# Speaking of Grease.



## ChrisConnor (Dec 31, 2009)

You know how some older plastic pipes just breaks into into pieces when cutting them. Well I found that putting a little bit of food grade silicone stem grease on my cutting blade and it has helped tremendously. 

I also use my pvc cutters to cut plastic tubular piping under the sink and it makes the blade glide easily. 

Also, food grade silicone is just about the only thing that works on the newer Moen faucet spouts. The red Solder Seal brand stem grease won't do it, but the Food Grade Silicone works like a charm


----------



## user2090 (Sep 26, 2009)

Might have to give that a try.

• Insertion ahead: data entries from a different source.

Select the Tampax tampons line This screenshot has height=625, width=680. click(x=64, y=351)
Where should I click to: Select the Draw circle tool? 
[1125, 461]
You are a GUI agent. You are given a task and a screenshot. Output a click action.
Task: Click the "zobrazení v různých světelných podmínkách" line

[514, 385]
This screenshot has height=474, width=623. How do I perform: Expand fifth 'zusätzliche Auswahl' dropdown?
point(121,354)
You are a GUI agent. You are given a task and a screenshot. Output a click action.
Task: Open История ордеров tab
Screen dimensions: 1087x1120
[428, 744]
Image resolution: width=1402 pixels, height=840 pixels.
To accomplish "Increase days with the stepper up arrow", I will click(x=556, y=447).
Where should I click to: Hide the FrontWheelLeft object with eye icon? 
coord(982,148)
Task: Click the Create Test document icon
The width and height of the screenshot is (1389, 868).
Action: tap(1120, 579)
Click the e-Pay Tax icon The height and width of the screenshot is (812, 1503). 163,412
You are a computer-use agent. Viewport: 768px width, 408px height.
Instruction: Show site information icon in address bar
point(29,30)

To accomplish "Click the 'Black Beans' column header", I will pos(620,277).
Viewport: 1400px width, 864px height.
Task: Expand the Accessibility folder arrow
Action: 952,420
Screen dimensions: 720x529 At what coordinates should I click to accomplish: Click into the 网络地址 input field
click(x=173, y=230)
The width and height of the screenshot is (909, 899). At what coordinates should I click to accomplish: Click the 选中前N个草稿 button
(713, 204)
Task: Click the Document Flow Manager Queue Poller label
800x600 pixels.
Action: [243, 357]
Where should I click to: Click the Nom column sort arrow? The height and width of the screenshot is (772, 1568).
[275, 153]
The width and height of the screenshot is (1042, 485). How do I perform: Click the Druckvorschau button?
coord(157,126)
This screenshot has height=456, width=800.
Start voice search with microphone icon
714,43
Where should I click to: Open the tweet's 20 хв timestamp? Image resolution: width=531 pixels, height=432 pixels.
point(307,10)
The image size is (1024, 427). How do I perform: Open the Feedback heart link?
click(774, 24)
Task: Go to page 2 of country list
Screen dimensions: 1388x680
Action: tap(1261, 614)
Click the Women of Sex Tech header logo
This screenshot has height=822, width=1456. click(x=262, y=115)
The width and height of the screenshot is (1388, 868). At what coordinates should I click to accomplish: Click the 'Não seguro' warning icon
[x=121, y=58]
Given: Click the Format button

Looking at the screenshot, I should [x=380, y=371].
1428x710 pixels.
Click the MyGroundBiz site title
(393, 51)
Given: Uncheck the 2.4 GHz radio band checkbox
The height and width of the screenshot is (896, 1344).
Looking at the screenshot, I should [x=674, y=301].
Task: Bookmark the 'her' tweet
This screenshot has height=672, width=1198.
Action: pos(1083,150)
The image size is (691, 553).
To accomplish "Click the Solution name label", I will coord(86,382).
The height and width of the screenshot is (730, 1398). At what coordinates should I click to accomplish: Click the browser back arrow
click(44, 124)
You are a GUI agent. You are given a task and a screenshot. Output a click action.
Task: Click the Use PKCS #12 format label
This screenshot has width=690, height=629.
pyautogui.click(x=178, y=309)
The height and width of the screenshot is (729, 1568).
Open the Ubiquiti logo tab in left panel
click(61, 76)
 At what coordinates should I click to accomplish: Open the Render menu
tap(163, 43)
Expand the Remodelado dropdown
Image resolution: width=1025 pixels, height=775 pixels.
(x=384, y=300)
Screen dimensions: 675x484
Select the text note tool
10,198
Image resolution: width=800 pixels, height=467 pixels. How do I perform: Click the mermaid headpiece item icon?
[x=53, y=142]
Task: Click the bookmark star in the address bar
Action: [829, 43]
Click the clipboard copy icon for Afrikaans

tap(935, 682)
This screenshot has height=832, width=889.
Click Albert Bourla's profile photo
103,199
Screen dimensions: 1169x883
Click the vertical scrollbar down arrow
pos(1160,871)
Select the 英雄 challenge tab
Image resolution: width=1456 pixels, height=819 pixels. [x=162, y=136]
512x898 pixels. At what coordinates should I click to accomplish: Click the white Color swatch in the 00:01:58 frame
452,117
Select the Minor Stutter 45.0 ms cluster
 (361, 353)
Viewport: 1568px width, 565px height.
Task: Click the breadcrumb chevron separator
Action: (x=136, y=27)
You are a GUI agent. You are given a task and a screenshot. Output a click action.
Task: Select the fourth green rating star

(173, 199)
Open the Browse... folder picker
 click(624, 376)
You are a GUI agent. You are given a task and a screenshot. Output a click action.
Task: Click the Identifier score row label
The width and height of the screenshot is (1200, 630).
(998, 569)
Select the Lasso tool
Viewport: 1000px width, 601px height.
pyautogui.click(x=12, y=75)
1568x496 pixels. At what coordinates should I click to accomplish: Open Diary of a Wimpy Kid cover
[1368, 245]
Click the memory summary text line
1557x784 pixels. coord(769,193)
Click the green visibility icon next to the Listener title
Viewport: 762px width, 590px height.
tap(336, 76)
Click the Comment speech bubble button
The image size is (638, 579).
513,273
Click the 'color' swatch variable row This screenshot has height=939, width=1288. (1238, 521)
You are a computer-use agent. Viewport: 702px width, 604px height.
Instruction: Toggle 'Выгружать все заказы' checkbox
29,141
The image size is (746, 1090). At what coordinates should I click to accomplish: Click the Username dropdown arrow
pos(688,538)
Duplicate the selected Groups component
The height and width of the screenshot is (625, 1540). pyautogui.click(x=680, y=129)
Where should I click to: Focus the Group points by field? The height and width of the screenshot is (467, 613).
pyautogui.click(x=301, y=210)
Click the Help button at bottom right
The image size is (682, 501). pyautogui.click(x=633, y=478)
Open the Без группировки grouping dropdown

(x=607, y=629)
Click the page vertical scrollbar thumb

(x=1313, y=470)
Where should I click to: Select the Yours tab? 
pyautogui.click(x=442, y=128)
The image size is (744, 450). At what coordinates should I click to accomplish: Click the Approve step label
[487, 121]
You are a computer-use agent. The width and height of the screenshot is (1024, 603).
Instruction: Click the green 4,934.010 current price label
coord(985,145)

Any other tips you want to share?


----------



## ILPlumber (Jun 17, 2008)

Do you ever have problems with your PVC cutter splitting the tubular on the seam?


----------



## ChrisConnor (Dec 31, 2009)

I've found the best way to cut slip joint tubular is not to cut all the way through, just enough to penetrate the side wall and then spin the tube.​ 
Other tips, hmm, When caulking tubs, I use 100% silicone, which can be messy and difficult to cleanup. So, after I run a bead, I mist it with denatured alcohol and wipe with a gloved finger. It makes cleanup as easy as the cheaper tub and tile caulk.

To make light work of removing slotted clean out caps, especially those that are under the floor, I use the wide end of a digging bar in the slot and turn the shaft with a pipe wrench. If it's a brass plug that wont turn, I use the sharp pointed end to knock a hole in it to break it out. 

This is also an useful tool when moving stuck manholes,septic tank lids and prying the sewer machine out of stuck root masses.


----------